TEXTE À LIRE:
○ ○ ○ ○ ○

Florent Schmitt (1870–1958)
La Tragédie de Salomé (version 1907).

Ensemble Les Apaches
Direction musicale Julien Masmondet
Collaboration artistique Cyril Teste
Scénographie, lumière et vidéo Patrick Laffont-Delojo
Chorégraphie et interprétation Léonore Zurflüh
L’Ensemble Les Apaches reçoit le soutien de la Caisse des dépôts et Consignation – Mécène principal, de la Fondation Orange, de la SACEM et de la Spedidam. L’Ensemble Les Apaches a rejoint le programme Incubateur de la Fondation Royaumont et est artiste en résidence de la Fondation Singer-Polignac (Paris). © Patrick Laffont Delojo.

Théâtre de Rungis, vendredi 26 novembre, 20h30

A la tête de son ensemble Les Apaches, Julien Masmondet dirige la version originale, pour orchestre réduit, de La Tragédie de Salomé de Florent Schmitt. La rareté de l’œuvre serait déjà une raison de s’intéresser à ce concert, mais ce n’est pas tout, puisque Cyril Teste a été sollicité afin d’y ajouter une dimension visuelle, la partition de Schmitt étant elle-même précédée d’une création commandée à Fabien Touchard

Et si donner Le Sacre du printemps en concert n’était pas une démarche légitime ? Bien sûr, le chef‑d’œuvre de Stravinsky est d’une telle force que personne ne conteste sa présence régulière dans la programmation des formations symphoniques, mais il n’en reste pas moins que cette partition fut conçue pour être entendue en même temps qu’un spectacle était offert à l’œil. Et si l’on comprend fort bien que les compositions d’Adolphe Adam ou de Minkus ne puissent plus être entendues qu’en accompagnement des ballets auxquels elles étaient destinées, l’extrême opposé n’est peut-être pas plus souhaitable.

○ ○ ○ ○ ○

DONNÉES:
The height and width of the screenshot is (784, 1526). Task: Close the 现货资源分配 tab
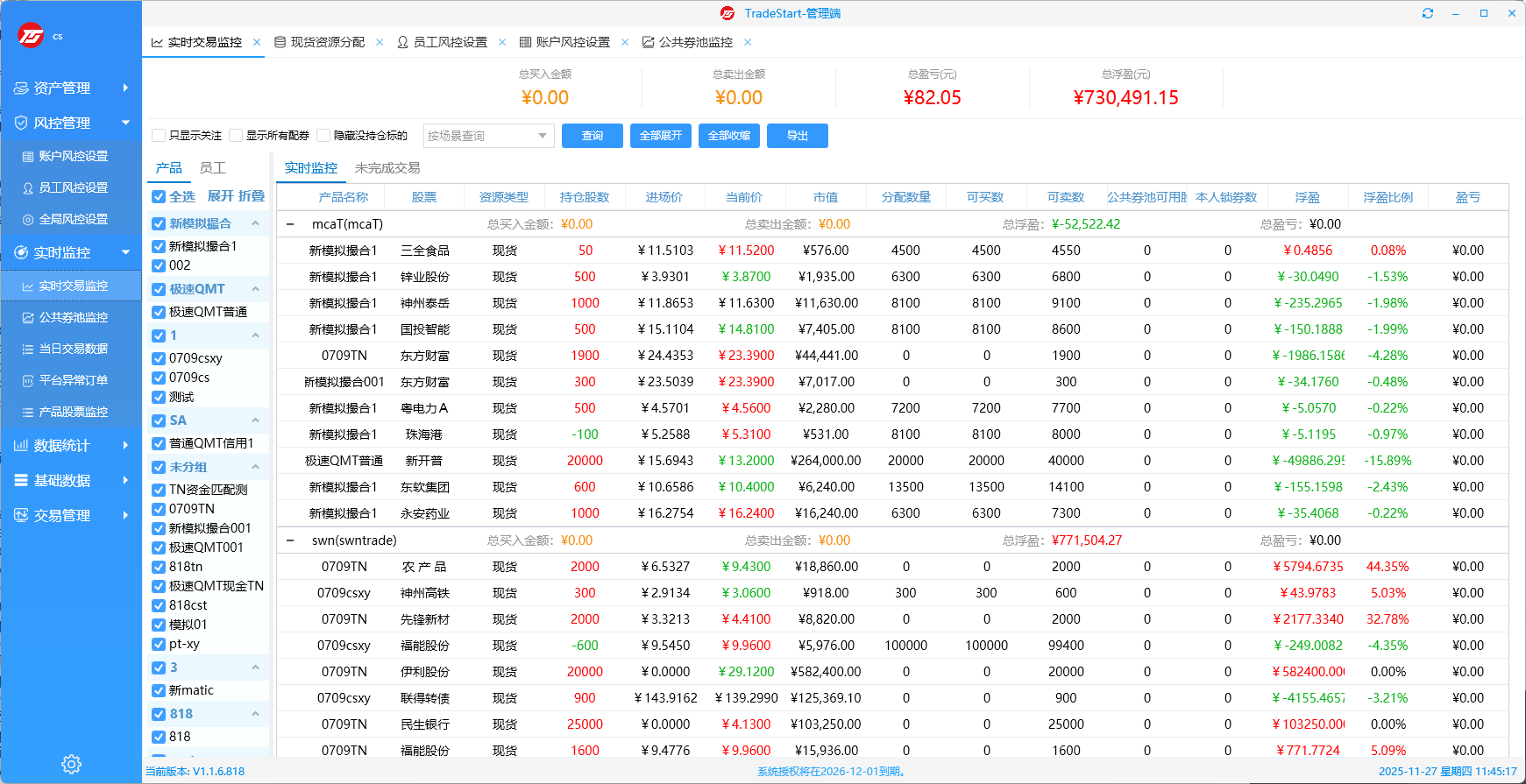pos(380,42)
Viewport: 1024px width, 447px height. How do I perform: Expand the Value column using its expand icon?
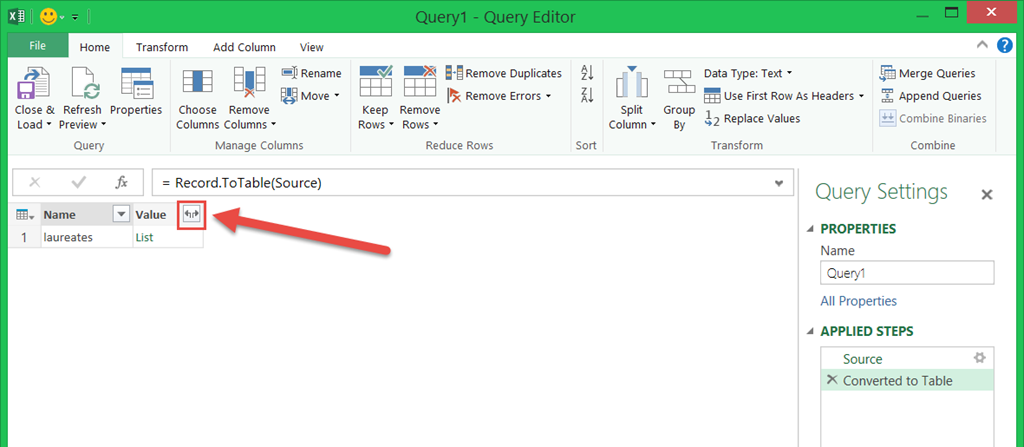191,214
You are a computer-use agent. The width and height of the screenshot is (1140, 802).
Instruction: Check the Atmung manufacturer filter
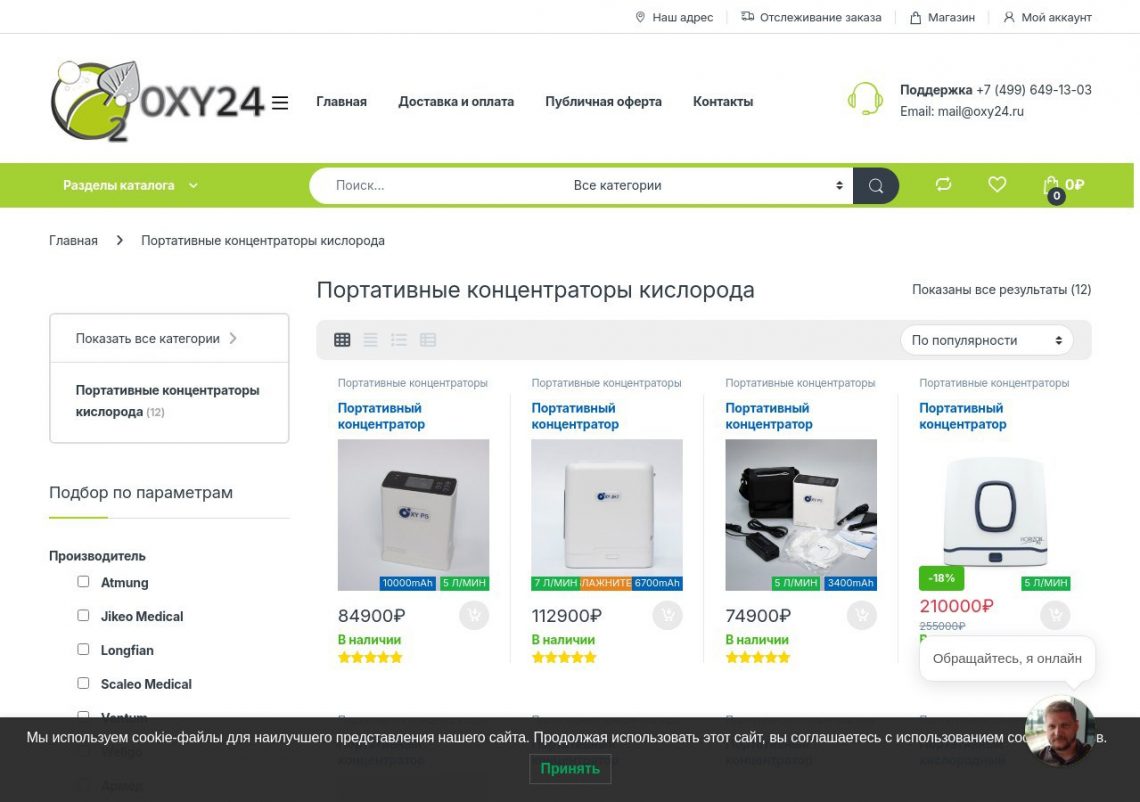click(84, 582)
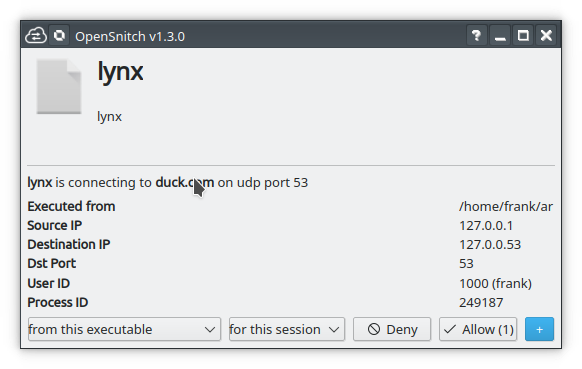The image size is (582, 369).
Task: Click the Dst Port 53 value
Action: (466, 264)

○ ○ ○ ○ ○

CONSIGNES:
a - Recopiez mot pour mot le passage du texte sur La Tragédie de Salomé qui commence par "Florent Schmitt (1870–1958)" et se termine par "Patrick Laffont Delojo.".
b - Reproduisez à l'identique les lignes des entrées qui vont de celle contenant "You are a computer-use" jusqu'à la fin des entrées, ces deux limites comprises. N'incluez pas les images dans votre réponse.

RÉPONSES:
a -
Florent Schmitt (1870–1958)
La Tragédie de Salomé (version 1907).

Ensemble Les Apaches
Direction musicale Julien Masmondet
Collaboration artistique Cyril Teste
Scénographie, lumière et vidéo Patrick Laffont-Delojo
Chorégraphie et interprétation Léonore Zurflüh
L’Ensemble Les Apaches reçoit le soutien de la Caisse des dépôts et Consignation – Mécène principal, de la Fondation Orange, de la SACEM et de la Spedidam. L’Ensemble Les Apaches a rejoint le programme Incubateur de la Fondation Royaumont et est artiste en résidence de la Fondation Singer-Polignac (Paris). © Patrick Laffont Delojo.

b -
You are a computer-use agent. The width and height of the screenshot is (1140, 802).
Instruction: Check the Atmung manufacturer filter
click(84, 582)
The image size is (582, 369).
Task: Click the Dst Port 53 value
Action: (466, 264)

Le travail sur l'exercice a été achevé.